It is surprising how often this approach helps clarify the design in other ways, as well. The effort of isolating a common abstract interface is usually a worthwhile design effort in any case.

Edit

Although I originally didn't make this clear, my answer comes from the fact that it is not possible to warn accurately about object slicing at compile time and for this reason it can lead to a false sense of security if you have a compile time assertion, or a compiler warning enabled. If you need to find out about instances of object slicing and need to correct them then it implies that you have the desire and ability to change the legacy code. If this is the case, then I believe that you should seriously consider refactoring the class hierarchy as a way of making the code more robust.

My reasoning is this.

Consider some library code that defines a class Concrete1 and uses it in the inferface to this function.

void do_something( const Concrete1& c );

Passing the type be reference is for efficiency and is, in general, a good idea. If the library considers Concrete1 to be a value type the implementation may decided to make a copy of the input parameter.

void do_something( const Concrete1& c )
{
    // ...
    some_storage.push_back( c );
    // ...
}

If the object type of the passed reference is, indeed, Concrete1 and not some other derived type then this code is fine, no slicing is performed. A general warning on this push_back function invocation might produce only false positives and would most likely be unhelpful.

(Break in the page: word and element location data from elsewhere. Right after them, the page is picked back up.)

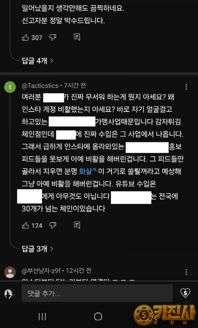Reply to the comment with 307 likes
Viewport: 198px width, 328px height.
[x=77, y=37]
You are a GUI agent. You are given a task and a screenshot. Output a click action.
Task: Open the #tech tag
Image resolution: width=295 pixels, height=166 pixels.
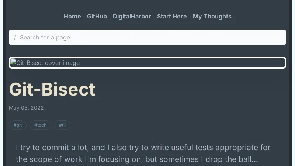click(40, 125)
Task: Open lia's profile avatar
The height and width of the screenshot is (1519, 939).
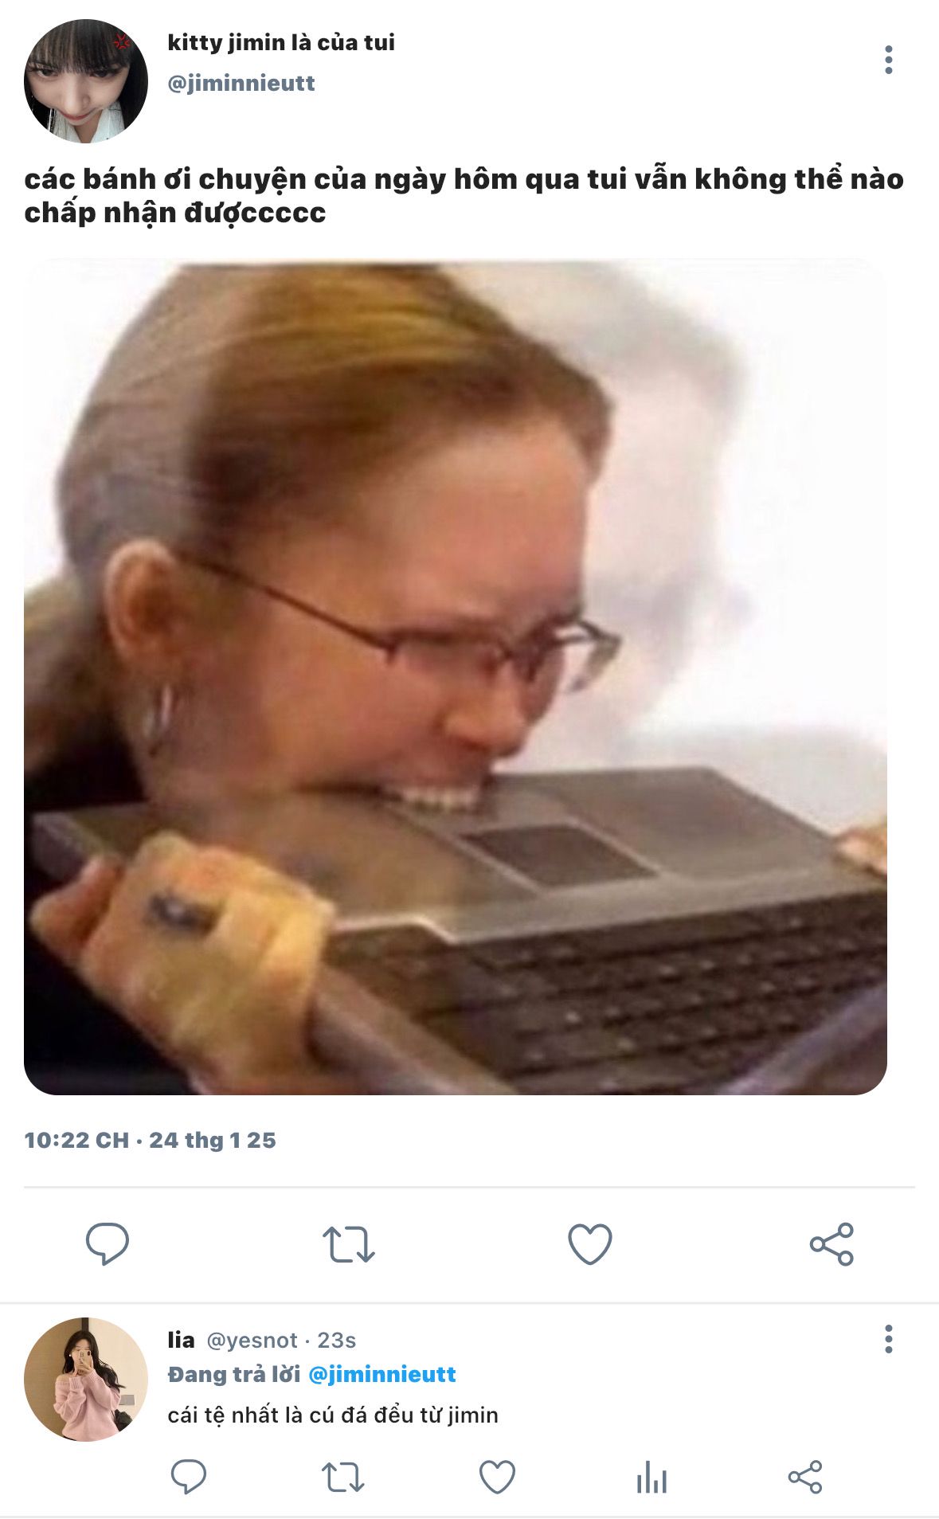Action: coord(86,1379)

Consider some client code that derives Concrete2 from Concrete1 and passes it into another function.

void do_something_else( const Concrete1& c );

Because the parameter is taken by reference no slicing occurs here on the parameter to check, so it would not be correct to warn here of slicing as it may be that no slicing occurs. Passing in a derived type to a function that takes a reference or pointer is a common and useful way to take advantage of polymorphic types so warning or disallowing this would seem counter-productive.

So where is there error? Well the 'mistake' is passing in a reference to something that is derived from a class that is then treated as though it is a value type by the called function.

There is, in general, no way to generate a consistently useful compile time warning against object slicing and this is why the best defence, where possible, is to eliminate the problem by design.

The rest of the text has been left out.